> [Stored items]:
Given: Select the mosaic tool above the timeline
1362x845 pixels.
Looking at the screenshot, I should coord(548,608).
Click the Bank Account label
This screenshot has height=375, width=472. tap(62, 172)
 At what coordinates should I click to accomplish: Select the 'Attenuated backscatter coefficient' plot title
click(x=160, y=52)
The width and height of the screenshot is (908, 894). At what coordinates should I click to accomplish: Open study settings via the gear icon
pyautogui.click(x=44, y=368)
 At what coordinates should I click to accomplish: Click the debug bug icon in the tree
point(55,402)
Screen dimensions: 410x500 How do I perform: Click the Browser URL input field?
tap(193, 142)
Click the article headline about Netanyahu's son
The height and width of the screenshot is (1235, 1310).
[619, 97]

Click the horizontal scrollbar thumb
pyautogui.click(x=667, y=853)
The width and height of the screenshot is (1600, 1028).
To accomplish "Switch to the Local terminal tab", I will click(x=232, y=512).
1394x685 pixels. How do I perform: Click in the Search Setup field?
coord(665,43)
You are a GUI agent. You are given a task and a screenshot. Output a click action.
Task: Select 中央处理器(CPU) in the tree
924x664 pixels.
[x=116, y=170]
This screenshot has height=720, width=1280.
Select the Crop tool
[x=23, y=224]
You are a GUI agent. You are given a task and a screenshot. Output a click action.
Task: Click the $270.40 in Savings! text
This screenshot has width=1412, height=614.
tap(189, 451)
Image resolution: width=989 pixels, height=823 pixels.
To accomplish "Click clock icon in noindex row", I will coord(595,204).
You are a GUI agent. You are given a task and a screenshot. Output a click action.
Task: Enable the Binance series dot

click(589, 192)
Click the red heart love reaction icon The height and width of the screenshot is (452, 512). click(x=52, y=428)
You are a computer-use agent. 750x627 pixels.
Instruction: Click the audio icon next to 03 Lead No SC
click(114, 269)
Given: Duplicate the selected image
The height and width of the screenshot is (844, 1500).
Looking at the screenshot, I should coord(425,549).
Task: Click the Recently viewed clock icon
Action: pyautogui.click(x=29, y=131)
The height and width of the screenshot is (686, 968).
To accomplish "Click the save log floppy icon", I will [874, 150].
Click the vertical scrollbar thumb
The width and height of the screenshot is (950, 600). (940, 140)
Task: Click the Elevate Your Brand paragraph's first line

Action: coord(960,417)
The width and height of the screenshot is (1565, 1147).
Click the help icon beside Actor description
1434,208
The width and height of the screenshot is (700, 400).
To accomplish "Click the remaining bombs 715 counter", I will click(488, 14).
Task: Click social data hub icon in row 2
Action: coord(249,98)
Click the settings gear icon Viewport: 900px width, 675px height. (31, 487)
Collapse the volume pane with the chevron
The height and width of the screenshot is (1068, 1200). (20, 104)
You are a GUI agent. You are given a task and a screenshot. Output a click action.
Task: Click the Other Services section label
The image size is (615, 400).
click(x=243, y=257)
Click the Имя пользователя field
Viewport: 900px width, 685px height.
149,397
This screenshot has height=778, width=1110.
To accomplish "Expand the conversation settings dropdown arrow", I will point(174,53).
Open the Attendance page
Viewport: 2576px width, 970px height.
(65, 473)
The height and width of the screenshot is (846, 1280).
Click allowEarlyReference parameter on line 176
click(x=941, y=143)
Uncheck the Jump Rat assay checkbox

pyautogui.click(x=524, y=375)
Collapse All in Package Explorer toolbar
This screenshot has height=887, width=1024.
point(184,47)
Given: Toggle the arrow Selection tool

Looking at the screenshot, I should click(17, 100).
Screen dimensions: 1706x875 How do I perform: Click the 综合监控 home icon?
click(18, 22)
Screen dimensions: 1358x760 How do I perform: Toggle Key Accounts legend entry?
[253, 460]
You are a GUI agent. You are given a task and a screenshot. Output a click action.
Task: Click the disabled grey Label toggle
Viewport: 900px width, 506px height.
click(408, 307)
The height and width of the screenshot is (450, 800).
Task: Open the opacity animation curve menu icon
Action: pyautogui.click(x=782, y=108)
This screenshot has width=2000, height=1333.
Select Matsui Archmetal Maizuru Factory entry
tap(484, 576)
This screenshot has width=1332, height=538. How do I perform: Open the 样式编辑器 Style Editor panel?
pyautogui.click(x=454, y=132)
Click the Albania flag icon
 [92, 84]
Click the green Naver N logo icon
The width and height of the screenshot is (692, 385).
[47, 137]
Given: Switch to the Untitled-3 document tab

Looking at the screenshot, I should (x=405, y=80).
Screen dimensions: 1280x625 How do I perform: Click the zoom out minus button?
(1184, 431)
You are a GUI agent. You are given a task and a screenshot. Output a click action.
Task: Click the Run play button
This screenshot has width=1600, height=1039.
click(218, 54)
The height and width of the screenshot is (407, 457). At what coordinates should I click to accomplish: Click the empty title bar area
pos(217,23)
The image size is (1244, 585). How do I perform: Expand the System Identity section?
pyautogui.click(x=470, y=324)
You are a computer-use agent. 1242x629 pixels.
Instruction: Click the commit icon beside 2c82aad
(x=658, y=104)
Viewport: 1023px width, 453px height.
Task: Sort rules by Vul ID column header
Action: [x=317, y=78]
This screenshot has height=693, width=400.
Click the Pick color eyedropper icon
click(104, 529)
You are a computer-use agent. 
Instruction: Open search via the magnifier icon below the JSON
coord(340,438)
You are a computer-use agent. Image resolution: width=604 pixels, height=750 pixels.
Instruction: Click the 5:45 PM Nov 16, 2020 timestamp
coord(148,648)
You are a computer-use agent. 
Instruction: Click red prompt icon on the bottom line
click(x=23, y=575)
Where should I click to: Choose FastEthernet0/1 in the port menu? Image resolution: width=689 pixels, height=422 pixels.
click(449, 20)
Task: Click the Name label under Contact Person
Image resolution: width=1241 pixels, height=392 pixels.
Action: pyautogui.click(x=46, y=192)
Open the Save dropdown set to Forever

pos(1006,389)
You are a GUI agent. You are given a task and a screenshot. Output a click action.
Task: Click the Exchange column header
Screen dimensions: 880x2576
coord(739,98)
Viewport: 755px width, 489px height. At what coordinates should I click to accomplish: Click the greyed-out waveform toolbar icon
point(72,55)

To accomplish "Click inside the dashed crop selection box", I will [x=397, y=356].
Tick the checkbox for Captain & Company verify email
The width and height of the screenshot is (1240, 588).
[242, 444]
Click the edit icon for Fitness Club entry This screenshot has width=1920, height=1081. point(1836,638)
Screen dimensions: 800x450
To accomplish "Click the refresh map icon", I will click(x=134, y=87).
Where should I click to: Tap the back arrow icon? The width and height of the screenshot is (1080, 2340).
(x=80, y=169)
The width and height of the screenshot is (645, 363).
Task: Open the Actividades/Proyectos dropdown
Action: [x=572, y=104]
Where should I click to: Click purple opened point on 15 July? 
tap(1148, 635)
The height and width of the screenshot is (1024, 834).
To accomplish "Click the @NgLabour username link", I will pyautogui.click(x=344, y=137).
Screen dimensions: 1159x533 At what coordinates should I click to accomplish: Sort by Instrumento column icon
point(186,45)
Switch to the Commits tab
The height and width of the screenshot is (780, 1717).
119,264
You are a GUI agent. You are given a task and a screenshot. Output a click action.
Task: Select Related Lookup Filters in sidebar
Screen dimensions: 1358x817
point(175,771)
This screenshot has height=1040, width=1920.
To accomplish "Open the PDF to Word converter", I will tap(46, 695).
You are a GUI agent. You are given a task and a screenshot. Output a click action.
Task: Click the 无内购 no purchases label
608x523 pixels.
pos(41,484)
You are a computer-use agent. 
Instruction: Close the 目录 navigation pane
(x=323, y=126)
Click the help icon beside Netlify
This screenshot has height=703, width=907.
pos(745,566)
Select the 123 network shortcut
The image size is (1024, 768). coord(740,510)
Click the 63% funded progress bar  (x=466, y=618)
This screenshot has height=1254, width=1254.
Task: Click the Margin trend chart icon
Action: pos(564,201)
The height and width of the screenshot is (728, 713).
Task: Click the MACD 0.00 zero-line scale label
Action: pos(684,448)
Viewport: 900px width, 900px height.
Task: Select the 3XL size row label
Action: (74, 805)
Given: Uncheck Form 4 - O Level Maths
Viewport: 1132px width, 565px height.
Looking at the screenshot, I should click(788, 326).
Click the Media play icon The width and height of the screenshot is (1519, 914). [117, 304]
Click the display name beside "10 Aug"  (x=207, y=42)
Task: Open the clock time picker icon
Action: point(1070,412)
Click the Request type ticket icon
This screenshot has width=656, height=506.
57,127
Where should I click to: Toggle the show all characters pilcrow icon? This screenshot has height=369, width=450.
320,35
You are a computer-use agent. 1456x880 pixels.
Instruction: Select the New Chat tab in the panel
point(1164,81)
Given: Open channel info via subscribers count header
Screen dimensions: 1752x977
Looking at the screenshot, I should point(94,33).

> [TASK TO CARRY OUT]: Among the records above, repeat exactly the line with "The image size is (1244, 585).", the line with "Task: Click the Exchange column header", and every line in between, and only those.

> [EXERCISE ANSWER]:
The image size is (1244, 585). How do I perform: Expand the System Identity section?
pyautogui.click(x=470, y=324)
You are a computer-use agent. 1242x629 pixels.
Instruction: Click the commit icon beside 2c82aad
(x=658, y=104)
Viewport: 1023px width, 453px height.
Task: Sort rules by Vul ID column header
Action: [x=317, y=78]
This screenshot has height=693, width=400.
Click the Pick color eyedropper icon
click(104, 529)
You are a computer-use agent. 
Instruction: Open search via the magnifier icon below the JSON
coord(340,438)
You are a computer-use agent. Image resolution: width=604 pixels, height=750 pixels.
Instruction: Click the 5:45 PM Nov 16, 2020 timestamp
coord(148,648)
You are a computer-use agent. 
Instruction: Click red prompt icon on the bottom line
click(x=23, y=575)
Where should I click to: Choose FastEthernet0/1 in the port menu? Image resolution: width=689 pixels, height=422 pixels.
click(449, 20)
Task: Click the Name label under Contact Person
Image resolution: width=1241 pixels, height=392 pixels.
Action: pyautogui.click(x=46, y=192)
Open the Save dropdown set to Forever

pos(1006,389)
You are a GUI agent. You are given a task and a screenshot. Output a click action.
Task: Click the Exchange column header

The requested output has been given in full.